The news doesn’t come as much of a surprise. After all, the Nikon D500 was released in 2016 and, while it is still an excellent APS-C camera for wildlife and landscape photography, like most brands Nikon is channeling its energy into mirrorless systems.
• Read more: Best Nikon cameras
The Nikon D500 was a bit of a game changer for anyone shooting sports and wildlife. It was the long-awaited successor to the Nikon D300s, offering the perfect balance of speed, resolution and a crop factor that meant you could get even more reach out of your telephoto zoom. Photographers that had switched to a full-frame camera in those seven years between were switching back, in favor of something slightly smaller and better suited to fast burst shooting.
The Nikon D500 originally sold for around $1,999 (approximately £1,475 / AU$2,800) and, although seeming quite steep for a crop sensor DSLR, was crammed full of sought-after features. It could capture up to 10fps in continuous burst mode or 3fps when using the silent shutter, it had a fast and accurate 153-point AF system, a minimum shutter speed of 1/8000 sec and a bulb mode for exposures over 30 seconds.
In fact, other than sporting a lower resolution 20.7MP sensor, it had the same processor, autofocus system and card compatibility as the Nikon D850 but at a much lower price.

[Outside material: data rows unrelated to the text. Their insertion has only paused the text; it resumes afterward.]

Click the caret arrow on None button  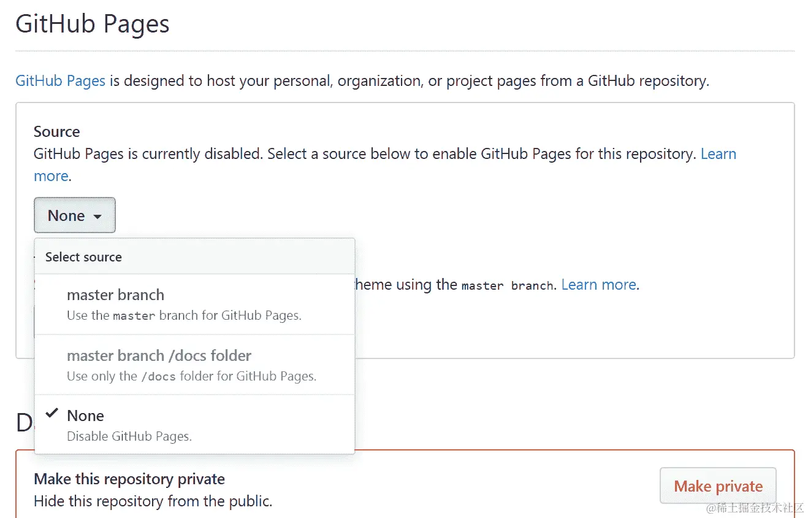click(x=97, y=216)
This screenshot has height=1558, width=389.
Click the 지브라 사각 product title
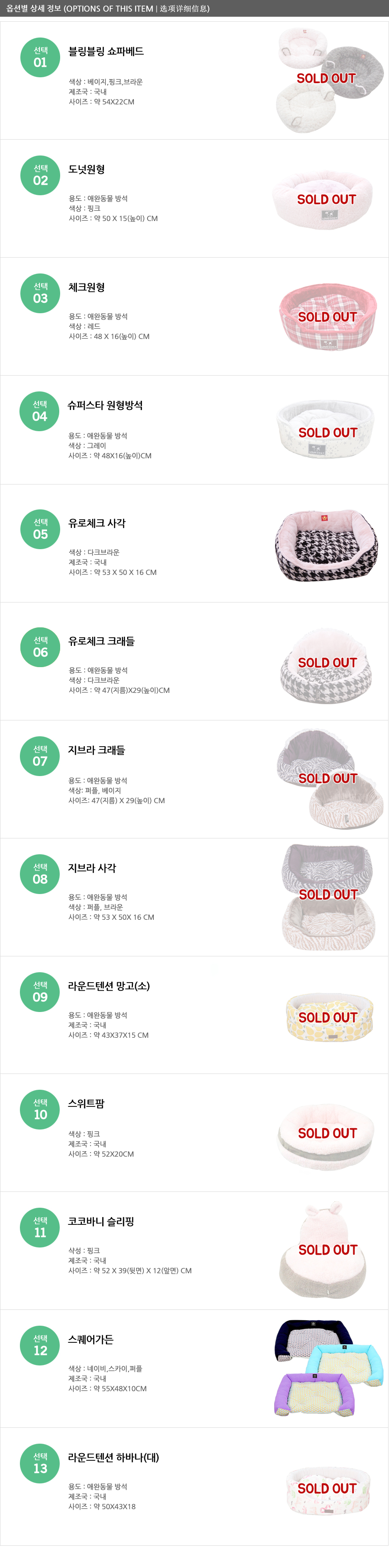(x=92, y=868)
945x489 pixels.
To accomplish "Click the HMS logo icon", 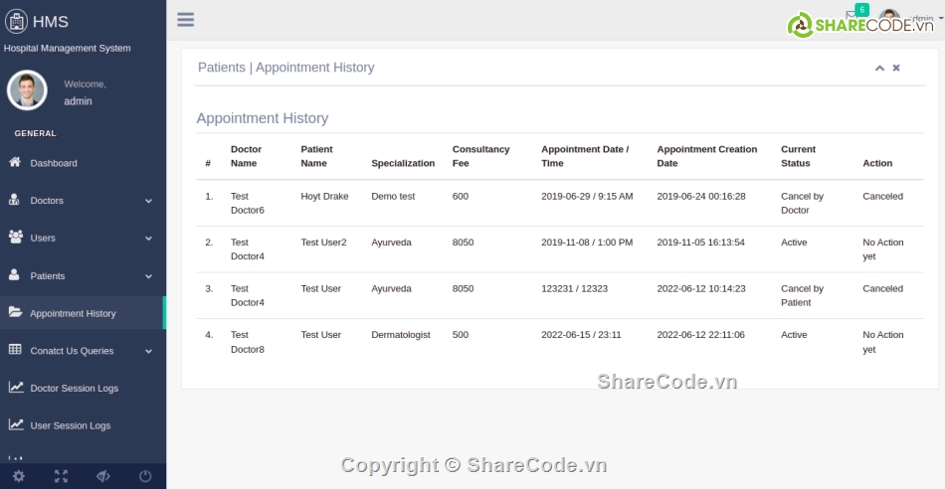I will pyautogui.click(x=17, y=21).
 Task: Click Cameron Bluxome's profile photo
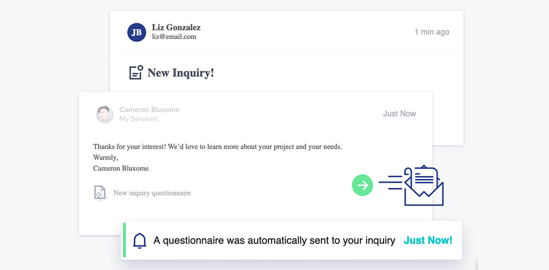[105, 114]
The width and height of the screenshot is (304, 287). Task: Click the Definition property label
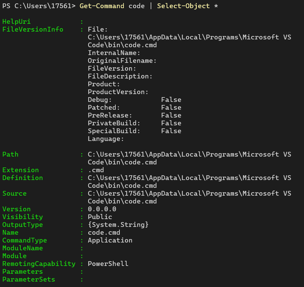[22, 178]
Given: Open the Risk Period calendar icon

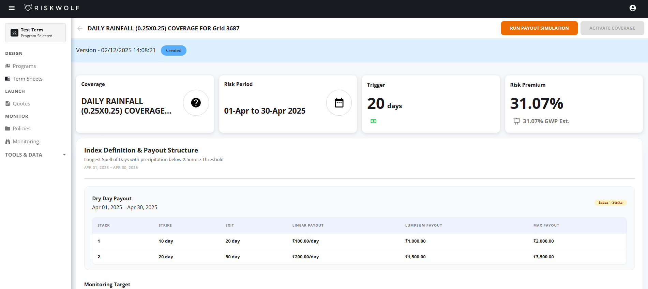Looking at the screenshot, I should click(338, 103).
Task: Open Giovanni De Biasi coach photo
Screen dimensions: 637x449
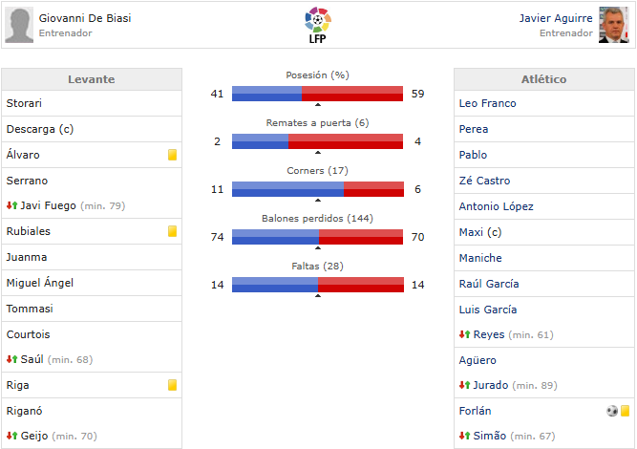Action: coord(19,25)
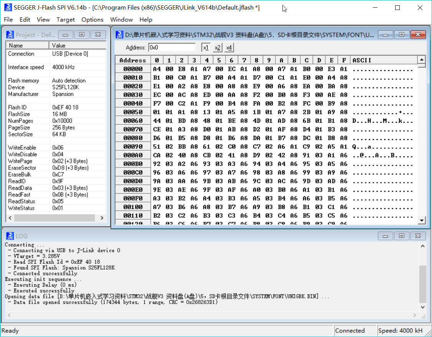Click the Project panel SPI icon

point(10,35)
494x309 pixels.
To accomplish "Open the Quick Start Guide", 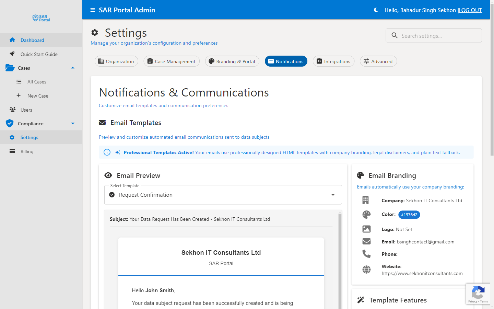I will 38,54.
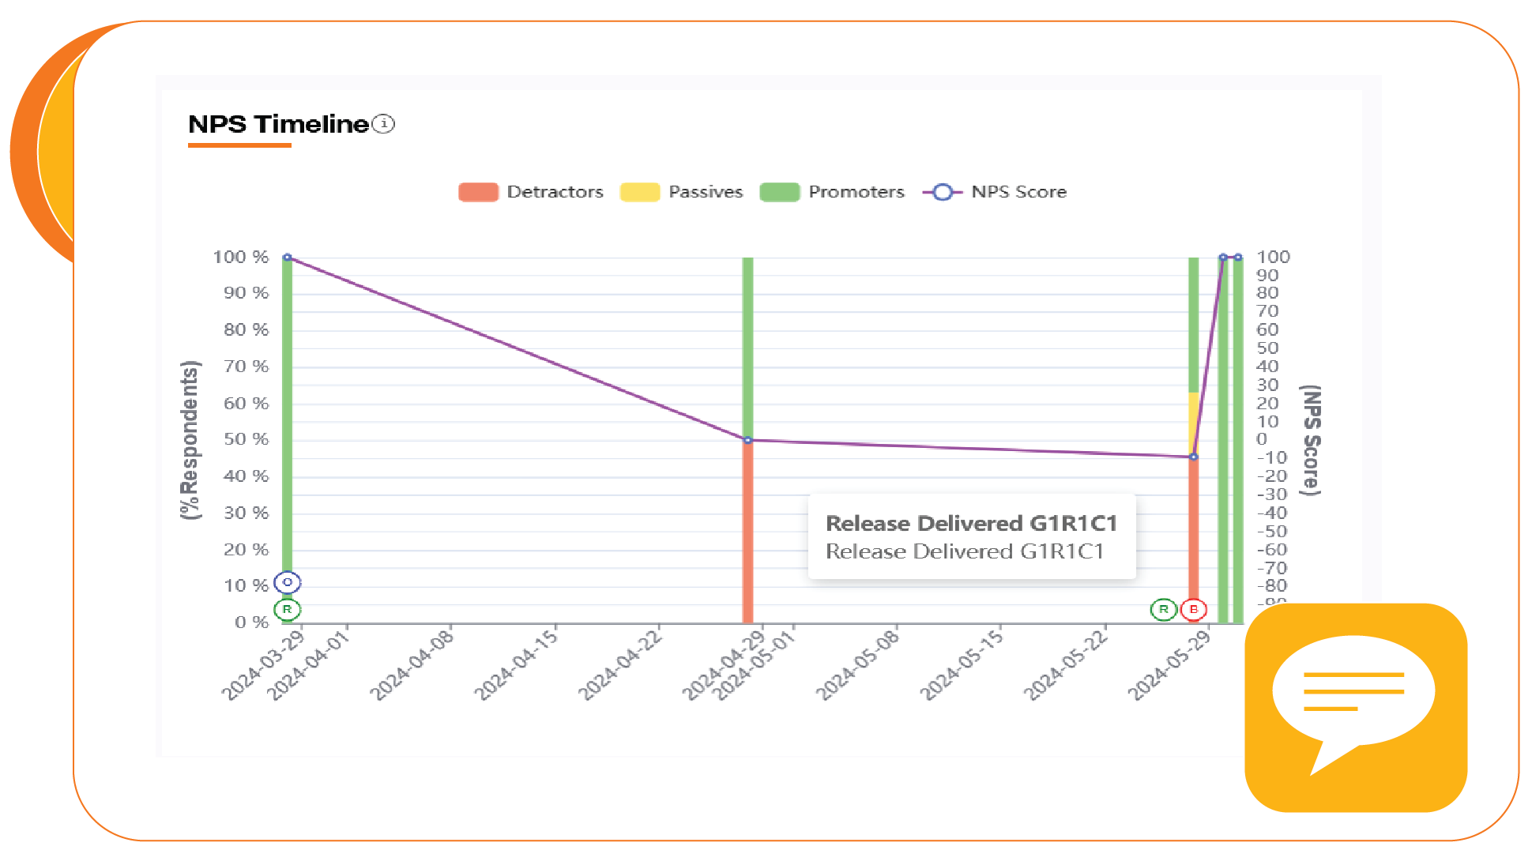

Just because Nikon has decided to discontinue the D500 doesn’t mean it will be impossible to get hold of. If you live in the UK they’re still on sale at Jessops, there’s one left on Amazon and there’s one left in the Wex Birmingham store. In the US, B&H (imported) and Amazon have stock, but for how much longer we don't know. Even when they sell out everywhere as a brand new item, you can still pick one up second-hand from the likes of MPB. And, if you live Down Under, some major camera retailers like Ted's Cameras, Camera House, and DigiDirect still have local stock.
If you've been contemplating getting one, and think you’ll kick yourself if you don’t, now is the time to invest. Or if you already have it, love it and never want to part with it, perhaps it's even time to buy a second body. The Nikon D500 is an amazing bit of kit that reignited people's love for Nikon APS-C cameras, but all good things must come to an end.